An exciting week in Barcelona

The protests continue in Catalunya:

Separatist Catalan leaders on Saturday called on the Spanish government to hold talks as thousands protested for a sixth day in Barcelona.

Protestors accused police of “repression” and chanted “we are people of peace” following a night of clashes during which nearly 200 people were hurt.

They called riot police who had sealed off the demonstration “occupation forces” and one young demonstrator who asked to remain anonymous told AFP: “For me, this is not violence, it is self defence.”

Overnight Friday, radical separatists had hurled rocks and fireworks at police who responded with tear gas and rubber bullets.

Regional interior minister Miquel Buch, who backs the movement for independence, urged protestors to be peaceful on Saturday.

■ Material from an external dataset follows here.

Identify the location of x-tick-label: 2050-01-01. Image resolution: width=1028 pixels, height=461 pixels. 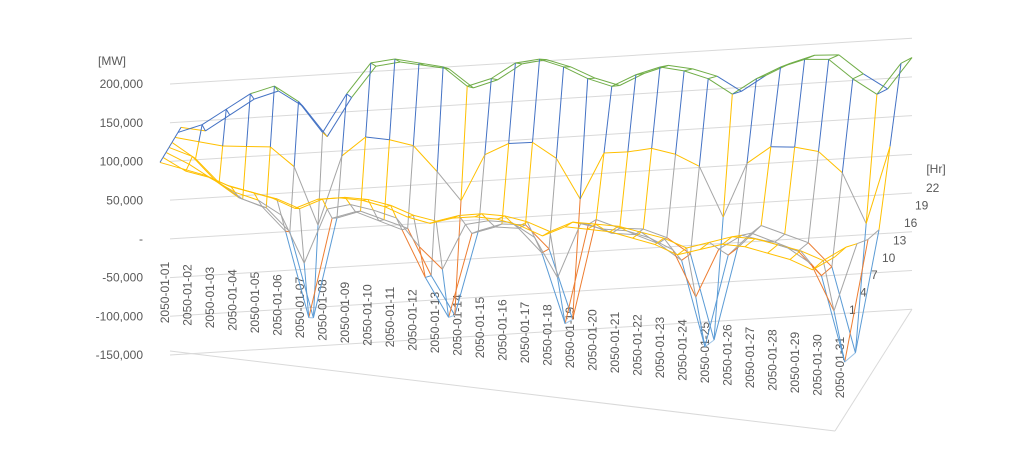
(165, 293).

Regional president Quim Torra meanwhile said in a speech: “We exhort the head of the government to fix today a day and hour to sit with us for unconditional talks.”

His demand for “unconditional” negotiations, addressed to Spanish Prime Minister Pedro Sanchez, appeared to be aimed at ensuring that a referendum on independence, currently a non-starter for Madrid, was up for discussion.

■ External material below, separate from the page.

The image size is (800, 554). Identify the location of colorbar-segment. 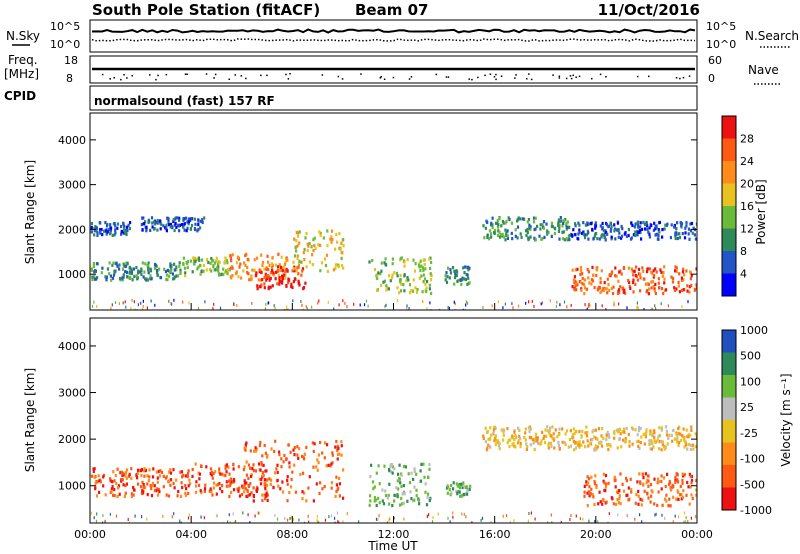
(729, 172).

Barcelona has been rocked all week by protests against a Spanish court’s jailing of nine separatist leaders on sedition charges over the failed 2017 independence bid.

Emergency services said Saturday that 152 people had been injured in overnight clashes in Barcelona. Dozens more hurt elsewhere in Catalonia, taking the total to 182.

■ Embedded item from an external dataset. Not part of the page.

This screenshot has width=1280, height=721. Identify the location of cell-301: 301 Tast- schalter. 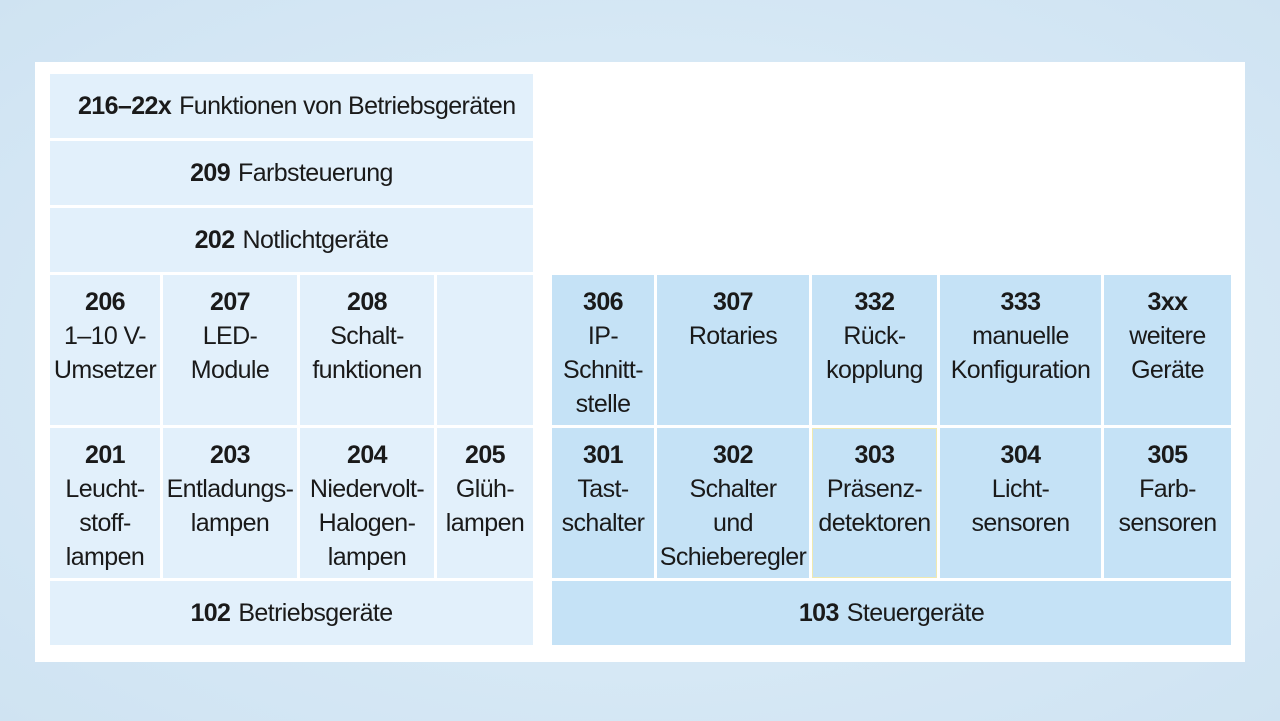
(603, 503).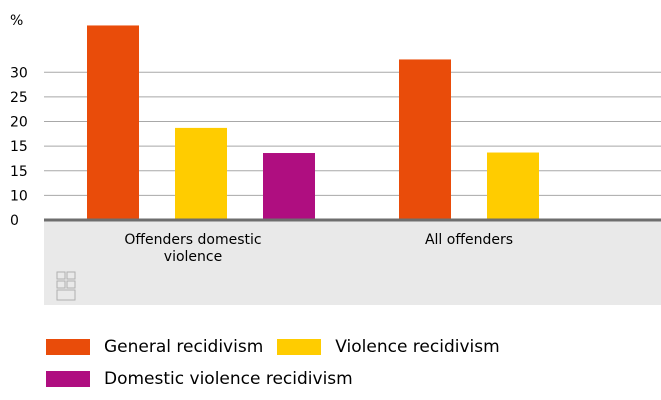  Describe the element at coordinates (19, 73) in the screenshot. I see `y-tick-label: 30` at that location.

Authorities had already reported 500 injured since protests started Monday.

The reality is that the world is barely beginning to enter into a retractionary period, which means that ALL of the active irredentist movements from Catalonia to Scotland to the US southwest are likely to eventually achieve their goals of separation and political sovereignty.

Those who don’t understand socionomics or the patterns of history will naturally be inclined to be skeptical, but then, how many of them foresaw these developments nearly 30 years ago when the Swiss and Norwegian votes to reject the European Union, in 1992 and 1994, respectively, signaled the beginning of the end of the massive global expansionary cycle that followed the first world war.